Anche Cuccagna trova diverse collocazioni geografiche: in Cane di Diogene (1687), Francesco Fulvio Frugoni avvista l\'isola nel mare di Broda. Nel Decamerone, Maso racconta a Calandrino dell\'opulenza della Terra di Bengodi, “dove si legano le vigne con le salsicce”, sistemandola a millanta miglia da Firenze. Nel dramma religioso Schlaraffenland, il paradiso terrestre è posto da qualche parte tra Vienna e Praga. In un poema inglese, scritto tra il XIII e XIV secolo, Cuccagna sta in mezzo al mare, ad ovest dalla Spagna, ed è un\'isola conviviale, votata all\'arte del banchettare: \"è meglio del paradiso, ove non c\'è altro da mangiare che frutta, e altro da bere che acqua\".
L\'interno della terra. Da Omero a Virgilio a Dante, il centro della terra è il regno dei morti. L\'eccezione è rappresentata da Tobias Swinden che in Inchiesta sulla natura il luogo dell\'inferno (1714) pone l\'inferno al centro del sole.
Tuttavia, la caverna non sempre ospita mostri, ma può presentarsi anche come un rifugio. Inoltre, in molte tradizioni Gesù nasce in una grotta.
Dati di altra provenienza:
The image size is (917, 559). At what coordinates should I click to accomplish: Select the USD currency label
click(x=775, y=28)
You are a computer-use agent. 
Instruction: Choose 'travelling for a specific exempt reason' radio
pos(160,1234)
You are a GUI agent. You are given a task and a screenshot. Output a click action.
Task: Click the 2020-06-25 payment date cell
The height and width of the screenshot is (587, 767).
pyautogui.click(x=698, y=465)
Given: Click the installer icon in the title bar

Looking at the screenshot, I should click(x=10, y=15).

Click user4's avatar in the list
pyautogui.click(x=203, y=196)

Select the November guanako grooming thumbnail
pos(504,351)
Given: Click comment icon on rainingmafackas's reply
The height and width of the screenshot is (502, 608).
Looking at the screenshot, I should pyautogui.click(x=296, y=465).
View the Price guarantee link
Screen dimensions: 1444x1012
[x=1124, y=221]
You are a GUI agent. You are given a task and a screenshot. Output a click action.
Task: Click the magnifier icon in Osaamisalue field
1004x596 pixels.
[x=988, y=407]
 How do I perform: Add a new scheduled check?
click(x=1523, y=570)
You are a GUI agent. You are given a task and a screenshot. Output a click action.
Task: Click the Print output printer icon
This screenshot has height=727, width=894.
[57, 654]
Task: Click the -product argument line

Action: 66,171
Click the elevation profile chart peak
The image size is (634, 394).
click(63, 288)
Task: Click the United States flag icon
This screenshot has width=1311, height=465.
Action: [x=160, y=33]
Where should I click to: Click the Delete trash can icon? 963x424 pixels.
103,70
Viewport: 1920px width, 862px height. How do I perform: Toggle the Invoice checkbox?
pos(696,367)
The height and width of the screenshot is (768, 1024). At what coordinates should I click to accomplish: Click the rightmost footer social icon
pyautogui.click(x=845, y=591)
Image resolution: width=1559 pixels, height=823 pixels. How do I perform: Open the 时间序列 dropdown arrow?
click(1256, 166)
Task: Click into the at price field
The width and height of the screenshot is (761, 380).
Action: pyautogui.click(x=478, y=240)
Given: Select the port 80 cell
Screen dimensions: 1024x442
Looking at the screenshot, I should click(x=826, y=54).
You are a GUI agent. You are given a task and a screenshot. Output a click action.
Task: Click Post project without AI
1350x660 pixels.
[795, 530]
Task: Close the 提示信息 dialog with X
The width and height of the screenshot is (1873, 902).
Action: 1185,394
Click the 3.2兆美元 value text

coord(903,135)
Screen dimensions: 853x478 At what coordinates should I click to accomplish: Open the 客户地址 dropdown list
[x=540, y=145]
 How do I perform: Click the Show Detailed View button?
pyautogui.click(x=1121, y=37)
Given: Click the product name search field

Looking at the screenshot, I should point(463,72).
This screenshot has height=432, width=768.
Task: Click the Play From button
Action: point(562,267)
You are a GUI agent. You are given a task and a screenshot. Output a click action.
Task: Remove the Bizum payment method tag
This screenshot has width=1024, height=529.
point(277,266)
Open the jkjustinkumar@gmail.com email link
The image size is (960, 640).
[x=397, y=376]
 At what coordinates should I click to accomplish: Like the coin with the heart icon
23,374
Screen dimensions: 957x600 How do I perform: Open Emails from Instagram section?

Diverse invenzioni romanzesche si sono occupate del centro della terra come di un luogo abitato da terrificanti creature, altre lo hanno scelto per ambientarci vere e proprietà civiltà, società civili o utopiche come avviene ne Il viaggio sotterraneo di Niels Klim (1741) di Ludvig Holberg o nel Viaggio al centro della terra (1864) di Jules Verne. Ispirato dalle teorie della terra cava, il romanzo pionieristico di Holberg è un crocevia di spirito e sagacia - considera Eco - “meglio di Swift”.
Storia delle terre e dei luoghi immaginari è un atlante letterario, riccamente corredato di preziose immagini - tra cui mappe, pitture e stampe.
Un libro di miti, illusioni e meraviglie che si legge con la saudade del navigatore e il piacere dei racconti intorno al focolare.